Die schon ohnehin schwere politische, wirtschaftliche und humanitäre Krise, die der Karibikstaat Haiti seit Jahren durchmacht, hat sich nach UN-Angaben weiter zugespitzt. Das Integrierte UN-Büro in Haiti (BINUH) verweist in seinem jüngsten Bericht zur Situation in dem Inselstaat auf eine drastische Zunahme von schweren Verbrechen in den zurückliegenden vier Monaten. Im Bericht ist explizit von Tötungen, Entführungen, Lynchmorden und Sexualverbrechen die Rede. BINUH-Chefin María Isabel Salvador sagte vor dem UN-Sicherheitsrat:
"Bedauerlicherweise verschlimmert sich die Sicherheitssituation vor Ort weiter, wobei die zunehmende Bandengewalt das Leben der Haitianer ins Chaos gestürzt hat und indem die Inzidenz von schweren Verbrechen drastisch gestiegen ist und neue Rekordwerte erreicht hat."

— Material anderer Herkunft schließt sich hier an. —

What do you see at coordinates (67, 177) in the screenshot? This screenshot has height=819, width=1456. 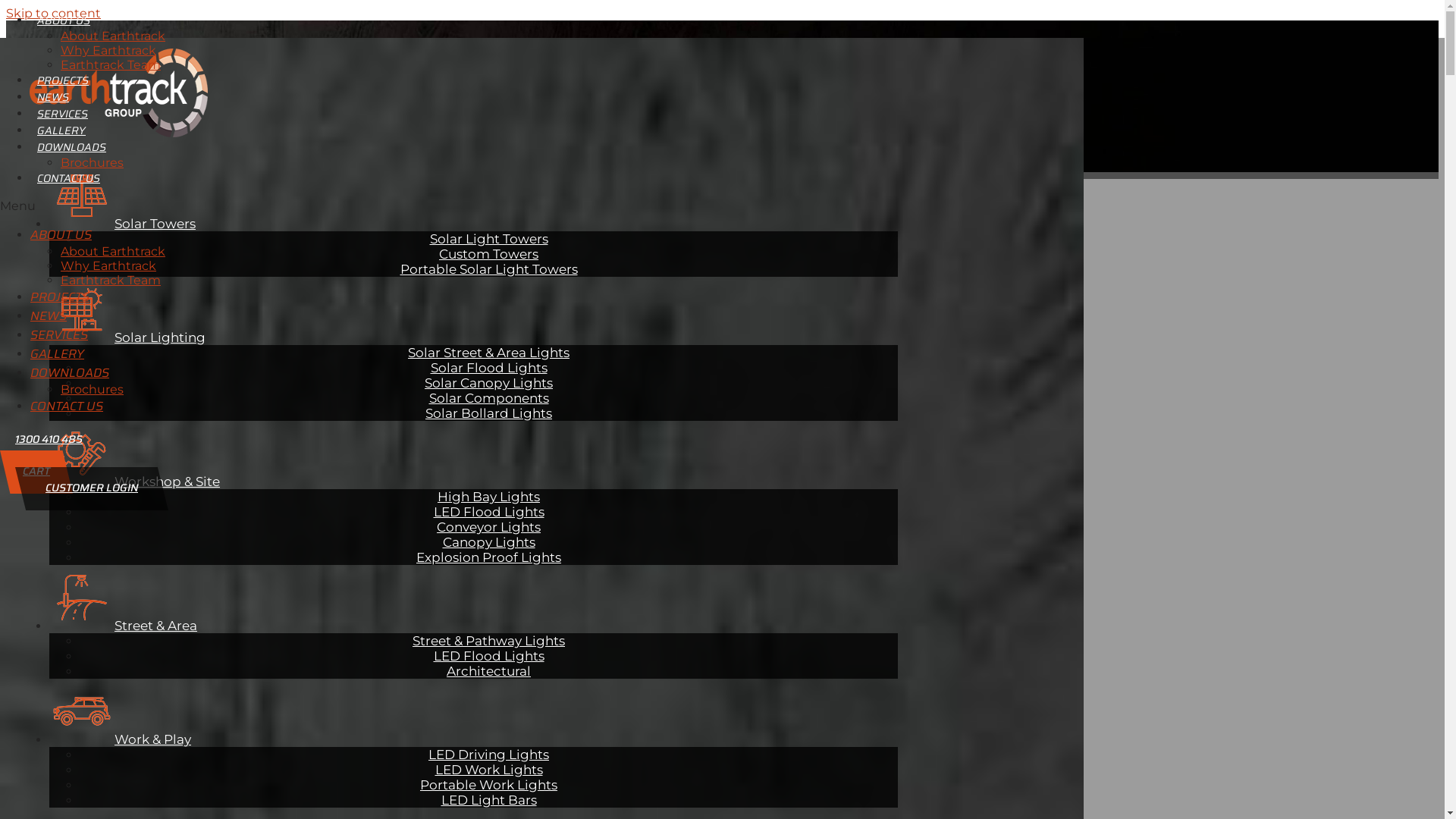 I see `'CONTACT US'` at bounding box center [67, 177].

Salvador sagte, dass die örtlichen Banden täglich Morde und Sexualverbrechen, darunter auch Gruppenvergewaltigungen und Verstümmelungen verübten, während sich die Opferhilfe als ineffizient erweise und eine sichere strafrechtliche Reaktion ausbleibe. In diesem Zusammenhang hob die BINUH-Chefin die enorme Bedeutung der Resolution des UN-Sicherheitsrates hervor, die eine internationale Unterstützungsmission in Haiti vorsieht. Es sei ausschlaggebend, der haitianischen Polizei zu helfen, die Sicherheitsbedingungen wiederherzustellen, um Wahlen ermöglichen zu können.
"Haitis Nationalpolizei wird ein dauerhaftes Ergebnis erst dann erzielen können, wenn sich die öffentliche Ordnung wiederherstellen und der Staat seine Funktionen wiederaufnehmen wird. Vor allem in den benachteiligten Vierteln, die für Bandenaktivitäten anfällig sind."
Anfang Oktober hatte der UN-Sicherheitsrat eine von den USA eingebrachte Resolution unterstützt und die Entsendung einer multinationalen Eingreiftruppe nach Haiti gebilligt. Zudem stimmte der Weltsicherheitsrat für ein allgemeines Kleinwaffenembargo für Haiti. Von Januar bis Mitte August wurden nach UN-Angaben mehr als 2.400 Menschen in Haiti getötet, mehr als 950 entführt und 902 verletzt.
Nach der Resolution soll die internationale Truppe unter Kenias Führung stehen und die Regierung in Port-au-Prince im Kampf gegen die Bandenkriminalität unterstützen sowie den Staat stabilisieren. Der Einsatz ist für ein Jahr genehmigt und soll nach neun Monaten überprüft werden. Wann er beginnt, steht noch nicht fest.